Néanmoins, ce qui s'apparente en surface à une paix sociale pourrait bien ne pas durer. C'est la conclusion d'Entreprise & Personnel, réseau de DRH qui rassemble 110 des plus grandes entreprises françaises du secteur privé et du secteur public. Dans sa note de conjoncture sociale annuelle pour 2018, cette association souligne que rien n'est encore joué pour l'exécutif. Qui s'expose au risque de voir la contestation exploser au printemps.

Un calme social relatif. D'abord parce que le calme social est relatif. Il repose surtout sur le fait que "les syndicats sont bousculés et éparpillés", écrit Jean-Pierre Basilien, l'auteur de la note. "À chacun sa stratégie." Mais cela ne signifie pas qu'ils soient satisfaits. Certes, FO adopte une position pragmatique qui peut surprendre, mais la CGT reste toujours dans une position dure et contestataire. Surtout, la CFDT, qui s'était montrée coulante avec le gouvernement précédent, et la CFE-CGC, peu connue pour son radicalisme, sont déçues. "La CFDT voit s'écorner des acquis importants de la précédente mandature, comme le compte pénibilité", explique Jean-Pierre Basilien. "Quant à la CFE-CGC, elle est devenue l'opposant le plus farouche aux réformes."

" La politique de l'exécutif renvoie essentiellement à un référentiel de droite. "

Une politique inscrite "dans un référentiel de droite". Entreprise & Personnel souligne en outre les limites de la promesse d'équilibre faite par Emmanuel Macron et incarnée dans le fameux élément de langage "et en même temps". Selon l'association, la politique économique menée jusqu'ici "s'inscrit dans une conformité au courant libéral dominant en Europe" et "renvoie essentiellement à un référentiel de droite". Difficile, alors, de continuer à dire qu'on n'est ni de droite ni de gauche, ou de l'un et de l'autre. "On touche ici aux limites de l'exercice rhétorique", pointe Jean-Pierre Basilien dans sa note. "Il reste des marqueurs forts de la droite et de la gauche." Résultat : il existe bel et bien "un ressentiment social diffus devant une politique perçue comme déséquilibrée", estime Entreprise & Personnel.

Un premier scénario optimiste pour l'exécutif. Et rien ne dit que ce ressentiment social ne va pas trouver un moyen de s'exprimer. Jean-Pierre Basilien identifie deux scénarios possibles, l'un plutôt optimiste pour le gouvernement, l'autre nettement moins. Dans le premier cas, l'opposition resterait dispersée et le climat social apaisé. Mais cela ne peut intervenir que dans l'hypothèse où "les résultats commencent à se voir, qu'on commence à croire qu'une amélioration sensible est possible et que la politique du gouvernement y est pour quelque chose", explique à Europe 1 Jean-Pierre Basilien. Autrement dit, la paix sociale ne s'obtiendra qu'avec des "résultats significatifs sur l'emploi" qui feront oublier les déceptions et les polémiques. Certes, il subsistera alors toujours une opposition de gauche, mais elle serait marginalisée.

#### [LIGNES DE DONNÉES]
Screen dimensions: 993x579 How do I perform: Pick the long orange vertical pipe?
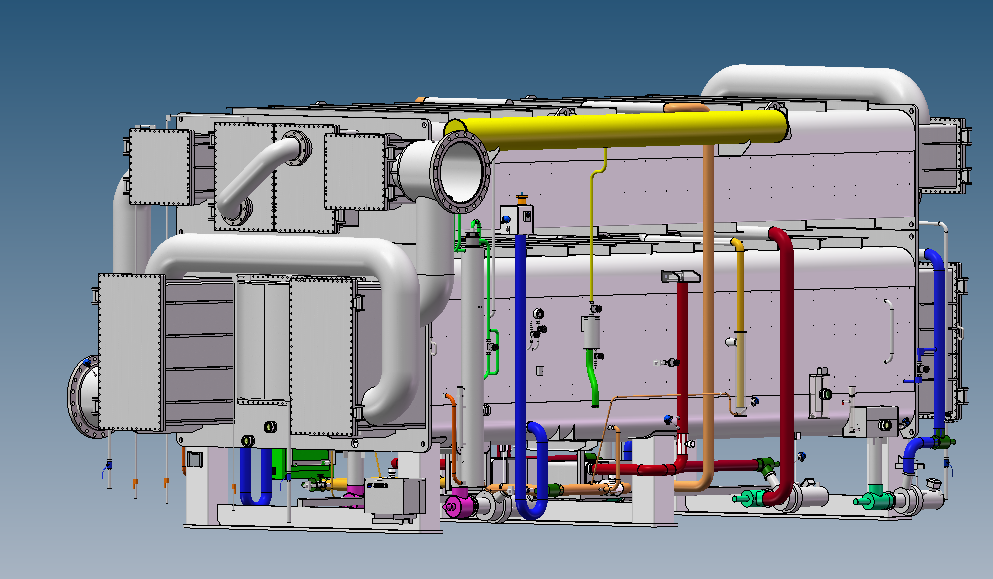coord(708,300)
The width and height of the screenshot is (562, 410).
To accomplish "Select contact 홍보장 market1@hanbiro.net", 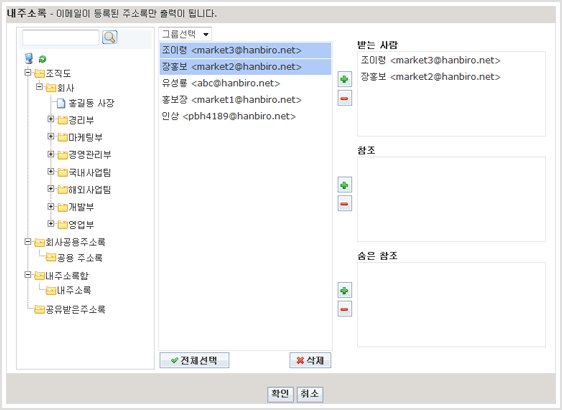I will 245,100.
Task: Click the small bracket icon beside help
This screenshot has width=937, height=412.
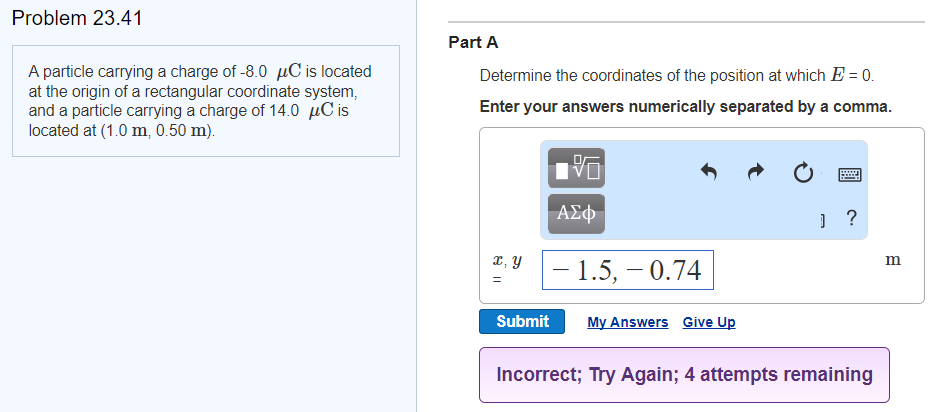Action: point(825,222)
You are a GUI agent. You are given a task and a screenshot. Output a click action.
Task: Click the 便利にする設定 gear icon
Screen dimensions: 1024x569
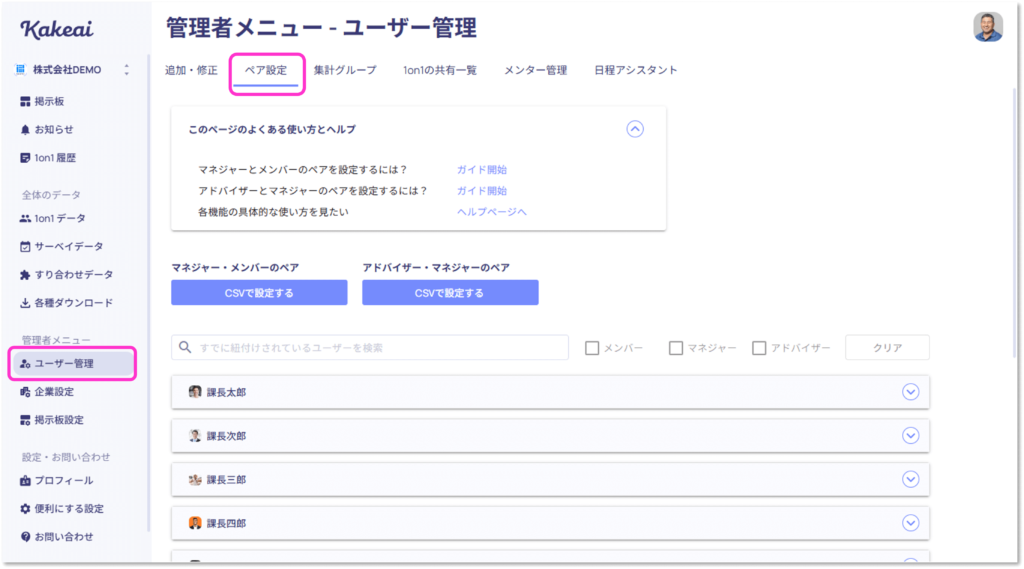pos(25,508)
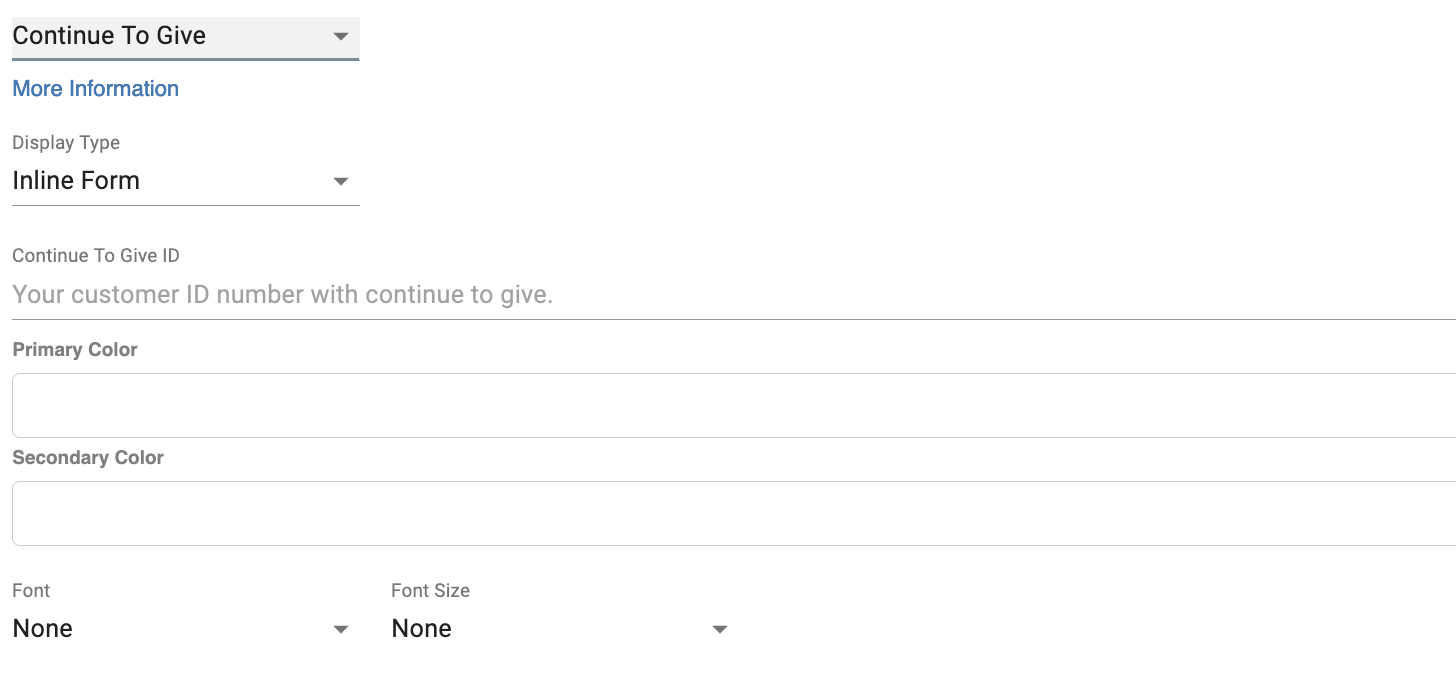
Task: Click the 'Continue To Give' selected value text
Action: click(109, 36)
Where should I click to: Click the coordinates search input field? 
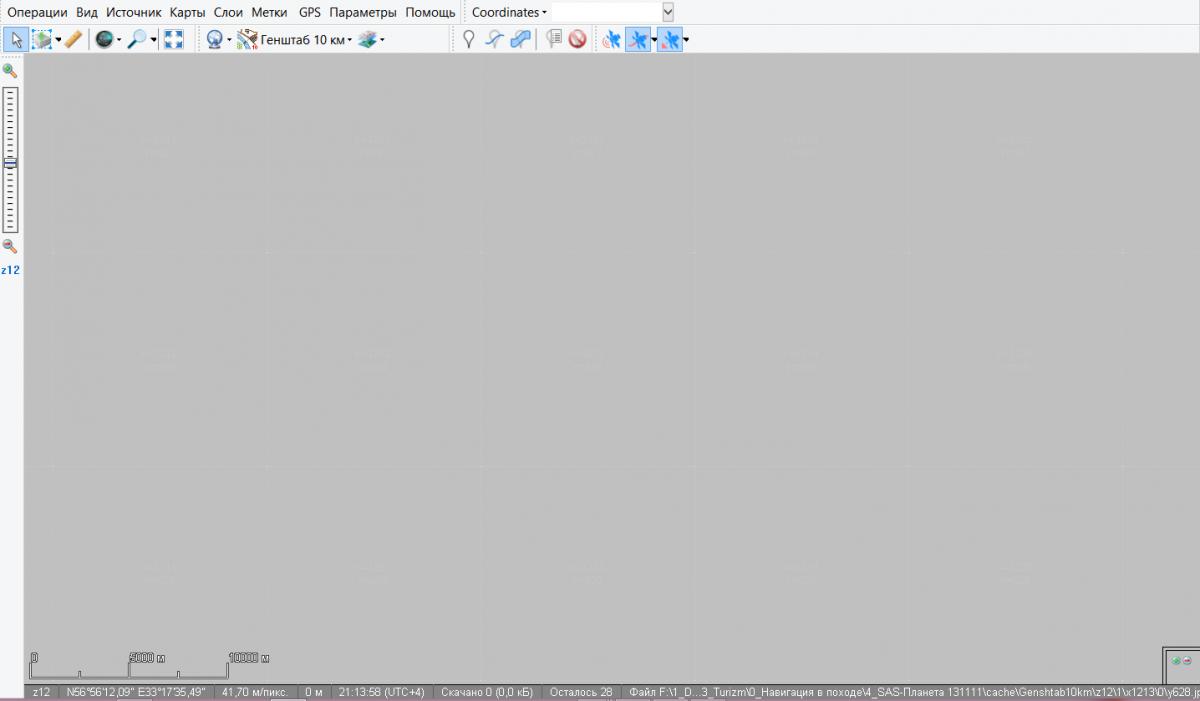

#### [CONSIGNES DE L'EXERCICE]
- a) Reproduisez fidèlement le passage du texte sur le climat social qui commence à « Une politique inscrite » et se termine à « Entreprise & Personnel. ».
- b) Poursuivez le texte sur le climat social à partir de l'endroit où il s'arrête.

#### [RÉSULTATS]
- a)
Une politique inscrite "dans un référentiel de droite". Entreprise & Personnel souligne en outre les limites de la promesse d'équilibre faite par Emmanuel Macron et incarnée dans le fameux élément de langage "et en même temps". Selon l'association, la politique économique menée jusqu'ici "s'inscrit dans une conformité au courant libéral dominant en Europe" et "renvoie essentiellement à un référentiel de droite". Difficile, alors, de continuer à dire qu'on n'est ni de droite ni de gauche, ou de l'un et de l'autre. "On touche ici aux limites de l'exercice rhétorique", pointe Jean-Pierre Basilien dans sa note. "Il reste des marqueurs forts de la droite et de la gauche." Résultat : il existe bel et bien "un ressentiment social diffus devant une politique perçue comme déséquilibrée", estime Entreprise & Personnel.

- b)
Un scénario qui risque de se heurter aux prévisions du gouvernement lui-même : dans son intervention télévisée du 15 octobre, Emmanuel Macron se donnait de dix-huit mois à deux ans pour récolter les premiers fruits de sa politique.

Un deuxième qui l'est beaucoup moins. Le deuxième scénario est nettement moins optimiste pour Emmanuel Macron. "On peut anticiper une difficulté à convaincre que ces réformes apportent effectivement [aux Français] une sécurité à hauteur de ce qui a été accordé aux entreprises en matière de flexibilité", détaille Jean-Pierre Basilien. Il y aurait alors un terreau favorable à "un sentiment d'un déséquilibre, d'une forme d'injustice sociale pour les salariés dans leur parcours professionnel".

Entendu sur europe1 :
Il peut y avoir le sentiment d'un déséquilibre, d'une forme d'injustice sociale pour les salariés dans leur parcours professionnel.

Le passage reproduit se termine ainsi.